Format the lines of the listing below as a numbered list, starting at the line that contains "Click the Open" and continuing through the end of the listing. Leave out blank lines.

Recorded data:
--- begin ---
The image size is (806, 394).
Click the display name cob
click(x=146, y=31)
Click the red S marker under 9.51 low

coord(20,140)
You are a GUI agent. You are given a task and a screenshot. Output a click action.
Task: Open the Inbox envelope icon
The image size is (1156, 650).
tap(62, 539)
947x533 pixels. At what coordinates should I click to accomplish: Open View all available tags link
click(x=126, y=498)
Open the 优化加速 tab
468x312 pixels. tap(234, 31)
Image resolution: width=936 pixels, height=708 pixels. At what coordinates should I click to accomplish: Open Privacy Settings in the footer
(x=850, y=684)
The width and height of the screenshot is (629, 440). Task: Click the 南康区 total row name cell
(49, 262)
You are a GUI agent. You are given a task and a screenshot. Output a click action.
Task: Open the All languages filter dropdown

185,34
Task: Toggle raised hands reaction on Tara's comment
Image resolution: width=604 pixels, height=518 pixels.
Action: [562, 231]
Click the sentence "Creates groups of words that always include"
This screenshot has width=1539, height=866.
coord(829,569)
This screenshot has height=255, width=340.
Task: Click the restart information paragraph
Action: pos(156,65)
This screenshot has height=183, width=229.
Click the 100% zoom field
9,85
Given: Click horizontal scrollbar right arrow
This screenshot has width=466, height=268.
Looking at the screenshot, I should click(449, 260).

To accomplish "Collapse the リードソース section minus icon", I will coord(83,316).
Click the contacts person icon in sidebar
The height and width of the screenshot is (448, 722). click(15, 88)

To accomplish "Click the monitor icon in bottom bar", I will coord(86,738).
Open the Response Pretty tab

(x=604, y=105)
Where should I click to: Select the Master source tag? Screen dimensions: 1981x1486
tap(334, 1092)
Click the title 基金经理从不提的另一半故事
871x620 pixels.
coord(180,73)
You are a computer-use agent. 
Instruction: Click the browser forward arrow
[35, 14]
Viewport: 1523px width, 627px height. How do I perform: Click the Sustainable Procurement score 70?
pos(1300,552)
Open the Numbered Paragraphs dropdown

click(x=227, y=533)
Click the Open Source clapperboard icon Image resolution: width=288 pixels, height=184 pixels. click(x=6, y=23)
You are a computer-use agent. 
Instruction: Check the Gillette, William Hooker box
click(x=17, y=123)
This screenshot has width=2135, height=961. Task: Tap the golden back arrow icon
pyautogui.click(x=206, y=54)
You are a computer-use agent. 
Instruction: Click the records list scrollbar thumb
--- end ---
*Task result*
1. Click the Open Source clapperboard icon Image resolution: width=288 pixels, height=184 pixels. click(x=6, y=23)
2. You are a computer-use agent. 
3. Instruction: Check the Gillette, William Hooker box
4. click(x=17, y=123)
5. This screenshot has width=2135, height=961. Task: Tap the golden back arrow icon
6. pyautogui.click(x=206, y=54)
7. You are a computer-use agent. 
8. Instruction: Click the records list scrollbar thumb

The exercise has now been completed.